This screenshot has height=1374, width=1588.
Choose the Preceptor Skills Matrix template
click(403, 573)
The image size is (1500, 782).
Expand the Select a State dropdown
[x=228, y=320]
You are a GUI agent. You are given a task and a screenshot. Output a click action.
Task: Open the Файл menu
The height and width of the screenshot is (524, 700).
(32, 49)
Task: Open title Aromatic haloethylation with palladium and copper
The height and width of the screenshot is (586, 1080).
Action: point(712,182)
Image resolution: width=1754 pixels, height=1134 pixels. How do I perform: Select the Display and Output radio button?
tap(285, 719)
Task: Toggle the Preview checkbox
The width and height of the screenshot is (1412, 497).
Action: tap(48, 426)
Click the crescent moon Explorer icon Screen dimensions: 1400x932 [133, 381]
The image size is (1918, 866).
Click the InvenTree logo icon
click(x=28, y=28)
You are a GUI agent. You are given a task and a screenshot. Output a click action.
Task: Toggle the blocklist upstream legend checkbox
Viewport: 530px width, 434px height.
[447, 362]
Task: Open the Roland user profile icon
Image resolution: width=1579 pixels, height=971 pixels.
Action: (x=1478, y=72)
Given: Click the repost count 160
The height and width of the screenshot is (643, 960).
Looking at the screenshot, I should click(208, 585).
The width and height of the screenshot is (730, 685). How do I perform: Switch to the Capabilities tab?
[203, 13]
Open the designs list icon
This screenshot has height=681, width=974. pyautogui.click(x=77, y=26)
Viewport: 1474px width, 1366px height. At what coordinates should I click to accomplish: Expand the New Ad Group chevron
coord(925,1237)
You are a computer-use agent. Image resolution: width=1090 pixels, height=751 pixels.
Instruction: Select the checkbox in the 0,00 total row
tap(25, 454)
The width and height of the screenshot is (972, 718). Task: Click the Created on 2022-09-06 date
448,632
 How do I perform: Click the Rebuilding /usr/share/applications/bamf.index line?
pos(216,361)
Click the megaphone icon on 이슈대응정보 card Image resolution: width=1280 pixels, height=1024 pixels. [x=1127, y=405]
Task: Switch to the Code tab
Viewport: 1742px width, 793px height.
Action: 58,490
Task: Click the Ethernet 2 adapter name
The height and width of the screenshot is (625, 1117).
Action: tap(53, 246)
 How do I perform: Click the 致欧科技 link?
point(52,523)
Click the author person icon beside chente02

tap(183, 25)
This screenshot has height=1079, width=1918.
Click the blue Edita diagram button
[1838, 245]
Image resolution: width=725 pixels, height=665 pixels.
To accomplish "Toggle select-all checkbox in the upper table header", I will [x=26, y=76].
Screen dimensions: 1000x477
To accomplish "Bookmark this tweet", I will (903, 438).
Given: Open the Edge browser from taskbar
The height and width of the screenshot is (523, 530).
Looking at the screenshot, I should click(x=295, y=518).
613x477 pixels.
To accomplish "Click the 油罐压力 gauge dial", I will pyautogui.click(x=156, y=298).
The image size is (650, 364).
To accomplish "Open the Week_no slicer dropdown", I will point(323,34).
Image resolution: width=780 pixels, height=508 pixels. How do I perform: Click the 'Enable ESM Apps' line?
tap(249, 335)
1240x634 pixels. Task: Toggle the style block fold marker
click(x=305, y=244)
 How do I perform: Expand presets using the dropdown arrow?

• • • •

**Task brief:**
From the first line to the last, copy every record exactly.

**Written reply:**
This screenshot has height=1374, width=1588.
Choose the Preceptor Skills Matrix template
click(403, 573)
The image size is (1500, 782).
Expand the Select a State dropdown
[x=228, y=320]
You are a GUI agent. You are given a task and a screenshot. Output a click action.
Task: Open the Файл menu
The height and width of the screenshot is (524, 700).
(32, 49)
Task: Open title Aromatic haloethylation with palladium and copper
The height and width of the screenshot is (586, 1080).
Action: point(712,182)
Image resolution: width=1754 pixels, height=1134 pixels. How do I perform: Select the Display and Output radio button?
tap(285, 719)
Task: Toggle the Preview checkbox
The width and height of the screenshot is (1412, 497).
Action: tap(48, 426)
Click the crescent moon Explorer icon Screen dimensions: 1400x932 [133, 381]
The image size is (1918, 866).
Click the InvenTree logo icon
click(x=28, y=28)
You are a GUI agent. You are given a task and a screenshot. Output a click action.
Task: Toggle the blocklist upstream legend checkbox
Viewport: 530px width, 434px height.
[447, 362]
Task: Open the Roland user profile icon
Image resolution: width=1579 pixels, height=971 pixels.
Action: (x=1478, y=72)
Given: Click the repost count 160
The height and width of the screenshot is (643, 960).
Looking at the screenshot, I should click(208, 585).
The width and height of the screenshot is (730, 685). How do I perform: Switch to the Capabilities tab?
[203, 13]
Open the designs list icon
This screenshot has height=681, width=974. pyautogui.click(x=77, y=26)
Viewport: 1474px width, 1366px height. At what coordinates should I click to accomplish: Expand the New Ad Group chevron
coord(925,1237)
You are a computer-use agent. Image resolution: width=1090 pixels, height=751 pixels.
Instruction: Select the checkbox in the 0,00 total row
tap(25, 454)
The width and height of the screenshot is (972, 718). Task: Click the Created on 2022-09-06 date
448,632
 How do I perform: Click the Rebuilding /usr/share/applications/bamf.index line?
pos(216,361)
Click the megaphone icon on 이슈대응정보 card Image resolution: width=1280 pixels, height=1024 pixels. [x=1127, y=405]
Task: Switch to the Code tab
Viewport: 1742px width, 793px height.
Action: 58,490
Task: Click the Ethernet 2 adapter name
The height and width of the screenshot is (625, 1117).
Action: tap(53, 246)
 How do I perform: Click the 致欧科技 link?
point(52,523)
Click the author person icon beside chente02

tap(183, 25)
This screenshot has height=1079, width=1918.
Click the blue Edita diagram button
[1838, 245]
Image resolution: width=725 pixels, height=665 pixels.
To accomplish "Toggle select-all checkbox in the upper table header", I will [x=26, y=76].
Screen dimensions: 1000x477
To accomplish "Bookmark this tweet", I will (903, 438).
Given: Open the Edge browser from taskbar
The height and width of the screenshot is (523, 530).
Looking at the screenshot, I should click(x=295, y=518).
613x477 pixels.
To accomplish "Click the 油罐压力 gauge dial", I will pyautogui.click(x=156, y=298).
The image size is (650, 364).
To accomplish "Open the Week_no slicer dropdown", I will point(323,34).
Image resolution: width=780 pixels, height=508 pixels. How do I perform: Click the 'Enable ESM Apps' line?
tap(249, 335)
1240x634 pixels. Task: Toggle the style block fold marker
click(x=305, y=244)
 How do I perform: Expand presets using the dropdown arrow?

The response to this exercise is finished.